Saved data entries ::
——

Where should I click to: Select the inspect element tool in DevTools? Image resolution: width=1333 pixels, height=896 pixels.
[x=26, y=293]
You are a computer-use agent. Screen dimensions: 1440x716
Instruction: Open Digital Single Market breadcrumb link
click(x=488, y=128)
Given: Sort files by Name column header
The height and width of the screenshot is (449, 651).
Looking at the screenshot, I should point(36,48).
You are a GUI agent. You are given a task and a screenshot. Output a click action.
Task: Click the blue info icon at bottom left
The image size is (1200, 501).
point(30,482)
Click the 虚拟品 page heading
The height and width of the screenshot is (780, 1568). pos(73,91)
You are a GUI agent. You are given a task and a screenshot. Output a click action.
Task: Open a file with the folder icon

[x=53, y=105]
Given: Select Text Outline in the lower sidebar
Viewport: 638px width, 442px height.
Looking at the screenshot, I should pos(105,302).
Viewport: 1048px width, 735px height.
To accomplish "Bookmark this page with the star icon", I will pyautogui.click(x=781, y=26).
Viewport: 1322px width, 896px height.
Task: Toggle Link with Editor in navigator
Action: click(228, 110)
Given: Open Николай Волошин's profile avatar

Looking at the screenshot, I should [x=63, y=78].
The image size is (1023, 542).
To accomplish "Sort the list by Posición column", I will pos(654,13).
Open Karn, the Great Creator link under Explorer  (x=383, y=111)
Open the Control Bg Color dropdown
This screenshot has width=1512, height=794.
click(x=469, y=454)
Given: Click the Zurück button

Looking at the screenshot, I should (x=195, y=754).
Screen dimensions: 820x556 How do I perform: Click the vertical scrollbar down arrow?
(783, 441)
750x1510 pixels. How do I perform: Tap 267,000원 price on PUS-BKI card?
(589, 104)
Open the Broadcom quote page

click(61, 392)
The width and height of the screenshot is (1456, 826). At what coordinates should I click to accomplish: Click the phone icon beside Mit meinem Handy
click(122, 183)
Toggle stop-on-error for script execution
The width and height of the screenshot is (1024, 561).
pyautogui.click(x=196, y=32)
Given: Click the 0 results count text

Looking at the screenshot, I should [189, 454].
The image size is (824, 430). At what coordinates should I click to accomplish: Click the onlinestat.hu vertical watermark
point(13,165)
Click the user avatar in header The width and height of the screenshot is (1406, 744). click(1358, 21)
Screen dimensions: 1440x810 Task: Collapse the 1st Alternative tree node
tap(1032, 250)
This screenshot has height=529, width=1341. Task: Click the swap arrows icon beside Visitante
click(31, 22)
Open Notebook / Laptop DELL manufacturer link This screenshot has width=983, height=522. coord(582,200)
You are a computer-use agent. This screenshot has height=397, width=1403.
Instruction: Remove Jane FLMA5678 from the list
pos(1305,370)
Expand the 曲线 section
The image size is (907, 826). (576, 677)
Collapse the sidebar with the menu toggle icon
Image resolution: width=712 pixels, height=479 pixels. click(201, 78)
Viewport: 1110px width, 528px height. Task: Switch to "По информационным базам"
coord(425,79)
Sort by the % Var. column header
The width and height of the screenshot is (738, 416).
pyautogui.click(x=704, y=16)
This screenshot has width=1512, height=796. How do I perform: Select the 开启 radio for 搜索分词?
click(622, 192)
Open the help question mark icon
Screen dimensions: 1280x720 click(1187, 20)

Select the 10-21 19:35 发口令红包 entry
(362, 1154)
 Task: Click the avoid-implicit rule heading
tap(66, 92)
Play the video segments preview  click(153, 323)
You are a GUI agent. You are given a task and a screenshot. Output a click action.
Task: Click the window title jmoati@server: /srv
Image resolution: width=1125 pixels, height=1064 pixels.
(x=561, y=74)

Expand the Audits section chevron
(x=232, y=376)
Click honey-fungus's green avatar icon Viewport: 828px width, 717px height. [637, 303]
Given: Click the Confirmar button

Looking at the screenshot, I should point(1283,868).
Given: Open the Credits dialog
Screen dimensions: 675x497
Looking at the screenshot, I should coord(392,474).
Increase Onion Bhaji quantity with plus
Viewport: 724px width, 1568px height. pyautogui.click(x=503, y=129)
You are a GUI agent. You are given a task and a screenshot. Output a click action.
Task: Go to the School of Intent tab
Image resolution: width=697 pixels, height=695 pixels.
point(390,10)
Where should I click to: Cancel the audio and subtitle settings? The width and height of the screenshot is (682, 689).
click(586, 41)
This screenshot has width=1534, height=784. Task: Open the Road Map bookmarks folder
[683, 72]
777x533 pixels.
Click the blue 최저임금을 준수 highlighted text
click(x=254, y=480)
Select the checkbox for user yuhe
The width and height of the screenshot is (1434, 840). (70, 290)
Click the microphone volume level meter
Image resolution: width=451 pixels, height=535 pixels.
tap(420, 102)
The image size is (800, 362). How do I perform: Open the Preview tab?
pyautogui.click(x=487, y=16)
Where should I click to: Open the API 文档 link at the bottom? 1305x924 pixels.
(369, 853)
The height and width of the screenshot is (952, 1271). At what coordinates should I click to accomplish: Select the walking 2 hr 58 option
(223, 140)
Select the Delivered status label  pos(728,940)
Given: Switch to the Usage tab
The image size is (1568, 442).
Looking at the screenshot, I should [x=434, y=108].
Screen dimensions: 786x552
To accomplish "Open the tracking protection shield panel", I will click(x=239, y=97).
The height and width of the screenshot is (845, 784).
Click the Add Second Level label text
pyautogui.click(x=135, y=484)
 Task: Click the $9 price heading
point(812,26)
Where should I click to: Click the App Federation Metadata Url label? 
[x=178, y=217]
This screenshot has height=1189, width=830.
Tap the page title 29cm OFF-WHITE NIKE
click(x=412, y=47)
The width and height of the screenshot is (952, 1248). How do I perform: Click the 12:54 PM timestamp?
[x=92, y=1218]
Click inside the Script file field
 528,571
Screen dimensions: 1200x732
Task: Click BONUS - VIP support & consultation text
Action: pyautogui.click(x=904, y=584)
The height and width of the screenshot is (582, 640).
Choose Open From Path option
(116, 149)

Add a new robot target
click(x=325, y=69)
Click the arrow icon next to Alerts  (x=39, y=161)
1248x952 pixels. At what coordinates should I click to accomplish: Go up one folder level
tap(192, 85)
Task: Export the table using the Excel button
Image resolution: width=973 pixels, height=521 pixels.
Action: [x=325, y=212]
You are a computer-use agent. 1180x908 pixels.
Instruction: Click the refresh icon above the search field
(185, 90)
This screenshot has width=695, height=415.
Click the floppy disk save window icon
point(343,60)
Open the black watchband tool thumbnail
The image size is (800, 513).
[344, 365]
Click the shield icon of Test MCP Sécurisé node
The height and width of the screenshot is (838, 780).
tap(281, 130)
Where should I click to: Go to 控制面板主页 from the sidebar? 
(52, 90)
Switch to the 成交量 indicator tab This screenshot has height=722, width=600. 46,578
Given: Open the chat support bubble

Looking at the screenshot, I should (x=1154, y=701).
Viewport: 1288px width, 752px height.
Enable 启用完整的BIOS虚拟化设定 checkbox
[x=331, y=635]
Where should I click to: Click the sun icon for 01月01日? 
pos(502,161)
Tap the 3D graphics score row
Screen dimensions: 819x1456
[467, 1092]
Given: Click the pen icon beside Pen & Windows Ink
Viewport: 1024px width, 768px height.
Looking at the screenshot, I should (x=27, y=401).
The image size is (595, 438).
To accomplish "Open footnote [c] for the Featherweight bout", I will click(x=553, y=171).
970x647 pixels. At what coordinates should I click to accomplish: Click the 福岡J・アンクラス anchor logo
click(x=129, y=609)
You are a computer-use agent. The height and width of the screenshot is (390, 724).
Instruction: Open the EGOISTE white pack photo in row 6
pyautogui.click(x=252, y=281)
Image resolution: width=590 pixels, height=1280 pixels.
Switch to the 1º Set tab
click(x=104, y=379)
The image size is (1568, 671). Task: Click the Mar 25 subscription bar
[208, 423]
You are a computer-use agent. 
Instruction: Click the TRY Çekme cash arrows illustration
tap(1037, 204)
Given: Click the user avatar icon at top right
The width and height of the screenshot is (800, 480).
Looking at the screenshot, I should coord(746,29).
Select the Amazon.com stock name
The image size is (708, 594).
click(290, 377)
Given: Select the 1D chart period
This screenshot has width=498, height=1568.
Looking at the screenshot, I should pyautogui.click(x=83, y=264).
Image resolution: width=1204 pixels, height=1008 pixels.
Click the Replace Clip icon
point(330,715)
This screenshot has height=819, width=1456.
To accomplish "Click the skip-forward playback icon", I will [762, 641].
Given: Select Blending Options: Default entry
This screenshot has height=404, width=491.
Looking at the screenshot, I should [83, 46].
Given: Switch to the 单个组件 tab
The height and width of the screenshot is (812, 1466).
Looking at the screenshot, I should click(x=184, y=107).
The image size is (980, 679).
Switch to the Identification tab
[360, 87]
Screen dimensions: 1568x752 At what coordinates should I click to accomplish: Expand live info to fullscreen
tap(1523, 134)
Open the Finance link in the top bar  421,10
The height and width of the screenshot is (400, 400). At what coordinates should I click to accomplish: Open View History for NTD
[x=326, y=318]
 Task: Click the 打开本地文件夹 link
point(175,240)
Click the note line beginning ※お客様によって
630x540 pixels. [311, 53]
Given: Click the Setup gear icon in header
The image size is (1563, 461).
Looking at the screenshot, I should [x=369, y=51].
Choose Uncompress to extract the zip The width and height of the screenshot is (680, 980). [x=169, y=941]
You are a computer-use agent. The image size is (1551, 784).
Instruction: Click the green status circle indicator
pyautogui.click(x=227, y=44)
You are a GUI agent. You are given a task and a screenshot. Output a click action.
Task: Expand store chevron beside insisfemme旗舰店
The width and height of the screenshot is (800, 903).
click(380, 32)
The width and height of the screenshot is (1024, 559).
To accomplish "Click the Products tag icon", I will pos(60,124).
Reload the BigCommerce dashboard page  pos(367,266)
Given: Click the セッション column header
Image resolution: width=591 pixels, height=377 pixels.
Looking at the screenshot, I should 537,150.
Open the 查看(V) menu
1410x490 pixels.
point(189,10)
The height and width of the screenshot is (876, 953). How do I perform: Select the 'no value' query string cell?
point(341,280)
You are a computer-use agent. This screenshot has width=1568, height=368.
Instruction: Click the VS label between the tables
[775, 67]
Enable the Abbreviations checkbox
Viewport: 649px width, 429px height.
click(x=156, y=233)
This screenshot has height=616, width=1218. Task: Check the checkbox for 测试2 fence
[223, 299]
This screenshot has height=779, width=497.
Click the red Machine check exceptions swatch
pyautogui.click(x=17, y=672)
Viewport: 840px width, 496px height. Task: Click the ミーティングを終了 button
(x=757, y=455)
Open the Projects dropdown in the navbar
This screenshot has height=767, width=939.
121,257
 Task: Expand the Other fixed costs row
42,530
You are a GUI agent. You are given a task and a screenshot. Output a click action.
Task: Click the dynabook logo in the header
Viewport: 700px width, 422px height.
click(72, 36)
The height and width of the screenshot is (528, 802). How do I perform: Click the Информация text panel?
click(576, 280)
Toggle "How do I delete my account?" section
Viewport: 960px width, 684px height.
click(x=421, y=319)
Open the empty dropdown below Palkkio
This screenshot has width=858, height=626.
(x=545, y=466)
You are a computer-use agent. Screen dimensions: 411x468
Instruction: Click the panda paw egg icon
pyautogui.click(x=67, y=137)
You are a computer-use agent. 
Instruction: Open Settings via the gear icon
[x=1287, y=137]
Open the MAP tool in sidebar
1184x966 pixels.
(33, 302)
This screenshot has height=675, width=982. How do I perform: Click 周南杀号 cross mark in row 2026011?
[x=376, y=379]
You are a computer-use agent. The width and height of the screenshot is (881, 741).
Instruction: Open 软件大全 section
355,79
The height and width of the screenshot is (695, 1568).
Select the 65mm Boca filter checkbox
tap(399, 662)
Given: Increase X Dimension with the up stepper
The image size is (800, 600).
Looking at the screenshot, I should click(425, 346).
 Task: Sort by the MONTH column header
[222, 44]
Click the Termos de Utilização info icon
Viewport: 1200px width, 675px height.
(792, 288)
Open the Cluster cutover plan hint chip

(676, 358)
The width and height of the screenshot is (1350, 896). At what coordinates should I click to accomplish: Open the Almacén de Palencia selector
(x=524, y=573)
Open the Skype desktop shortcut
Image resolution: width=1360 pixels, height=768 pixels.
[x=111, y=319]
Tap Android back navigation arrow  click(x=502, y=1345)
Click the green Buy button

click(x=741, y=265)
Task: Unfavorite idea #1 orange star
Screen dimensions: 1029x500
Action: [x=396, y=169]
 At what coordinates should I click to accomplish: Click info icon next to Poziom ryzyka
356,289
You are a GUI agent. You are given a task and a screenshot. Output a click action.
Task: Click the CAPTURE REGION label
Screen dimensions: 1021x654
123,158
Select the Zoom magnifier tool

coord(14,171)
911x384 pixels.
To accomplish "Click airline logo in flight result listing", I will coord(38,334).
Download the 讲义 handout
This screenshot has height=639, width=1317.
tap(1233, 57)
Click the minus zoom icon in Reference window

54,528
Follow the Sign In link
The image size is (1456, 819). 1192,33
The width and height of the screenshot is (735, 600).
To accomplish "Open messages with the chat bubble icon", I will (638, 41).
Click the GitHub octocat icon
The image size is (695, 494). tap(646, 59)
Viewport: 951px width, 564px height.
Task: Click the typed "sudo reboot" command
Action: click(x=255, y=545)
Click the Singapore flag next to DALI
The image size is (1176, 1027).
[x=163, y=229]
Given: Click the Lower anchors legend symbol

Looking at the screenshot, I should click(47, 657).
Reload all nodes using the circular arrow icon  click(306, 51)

——

In the entries above, find the line with "Choose Uncompress to" and the line with "This screenshot has height=779, width=497.", then set down exactly those two and every line between them, nothing else.

ANSWER TO THIS EXERCISE ::
Choose Uncompress to extract the zip The width and height of the screenshot is (680, 980). [x=169, y=941]
You are a computer-use agent. The image size is (1551, 784).
Instruction: Click the green status circle indicator
pyautogui.click(x=227, y=44)
You are a GUI agent. You are given a task and a screenshot. Output a click action.
Task: Expand store chevron beside insisfemme旗舰店
The width and height of the screenshot is (800, 903).
click(380, 32)
The width and height of the screenshot is (1024, 559).
To accomplish "Click the Products tag icon", I will pos(60,124).
Reload the BigCommerce dashboard page  pos(367,266)
Given: Click the セッション column header
Image resolution: width=591 pixels, height=377 pixels.
Looking at the screenshot, I should 537,150.
Open the 查看(V) menu
1410x490 pixels.
point(189,10)
The height and width of the screenshot is (876, 953). How do I perform: Select the 'no value' query string cell?
point(341,280)
You are a computer-use agent. This screenshot has width=1568, height=368.
Instruction: Click the VS label between the tables
[775, 67]
Enable the Abbreviations checkbox
Viewport: 649px width, 429px height.
click(x=156, y=233)
This screenshot has height=616, width=1218. Task: Check the checkbox for 测试2 fence
[223, 299]
This screenshot has height=779, width=497.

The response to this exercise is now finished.